**Information supplied:**

★ ★ ★ ★ ★ ★ ★

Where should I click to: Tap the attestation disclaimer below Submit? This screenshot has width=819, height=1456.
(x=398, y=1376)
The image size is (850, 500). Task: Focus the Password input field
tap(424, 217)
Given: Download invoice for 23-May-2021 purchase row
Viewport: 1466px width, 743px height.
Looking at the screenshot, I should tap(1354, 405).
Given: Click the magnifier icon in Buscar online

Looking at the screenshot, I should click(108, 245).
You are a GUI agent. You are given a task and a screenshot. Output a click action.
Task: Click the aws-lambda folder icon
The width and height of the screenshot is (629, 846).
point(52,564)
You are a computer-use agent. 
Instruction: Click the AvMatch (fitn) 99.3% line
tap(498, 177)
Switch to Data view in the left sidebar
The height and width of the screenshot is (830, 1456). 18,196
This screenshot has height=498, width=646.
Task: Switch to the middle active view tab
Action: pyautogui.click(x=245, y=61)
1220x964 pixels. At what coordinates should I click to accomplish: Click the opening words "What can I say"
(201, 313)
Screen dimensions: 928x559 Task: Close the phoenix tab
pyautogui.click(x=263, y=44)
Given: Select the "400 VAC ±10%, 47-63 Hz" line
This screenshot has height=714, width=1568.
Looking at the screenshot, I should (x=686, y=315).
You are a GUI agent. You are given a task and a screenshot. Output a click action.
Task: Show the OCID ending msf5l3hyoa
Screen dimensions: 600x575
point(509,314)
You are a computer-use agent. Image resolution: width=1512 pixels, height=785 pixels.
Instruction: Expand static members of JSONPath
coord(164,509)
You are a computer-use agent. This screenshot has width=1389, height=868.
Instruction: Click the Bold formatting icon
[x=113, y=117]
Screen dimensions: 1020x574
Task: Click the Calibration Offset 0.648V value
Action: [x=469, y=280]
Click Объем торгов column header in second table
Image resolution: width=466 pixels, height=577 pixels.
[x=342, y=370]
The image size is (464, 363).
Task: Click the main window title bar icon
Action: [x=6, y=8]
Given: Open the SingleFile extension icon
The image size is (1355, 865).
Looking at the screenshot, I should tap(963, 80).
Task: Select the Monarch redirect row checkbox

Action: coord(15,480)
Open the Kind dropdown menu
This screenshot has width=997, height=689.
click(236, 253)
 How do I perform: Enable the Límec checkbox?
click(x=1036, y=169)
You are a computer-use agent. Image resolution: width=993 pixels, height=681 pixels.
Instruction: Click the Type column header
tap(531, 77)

★ ★ ★ ★ ★ ★ ★

**Instructions for the task:**
Duplicate the rows above from the line with "Switch to Data view in the left sidebar" up to and including the line with "pyautogui.click(x=263, y=44)".

**Exercise answer:**
Switch to Data view in the left sidebar
The height and width of the screenshot is (830, 1456). 18,196
This screenshot has height=498, width=646.
Task: Switch to the middle active view tab
Action: pyautogui.click(x=245, y=61)
1220x964 pixels. At what coordinates should I click to accomplish: Click the opening words "What can I say"
(201, 313)
Screen dimensions: 928x559 Task: Close the phoenix tab
pyautogui.click(x=263, y=44)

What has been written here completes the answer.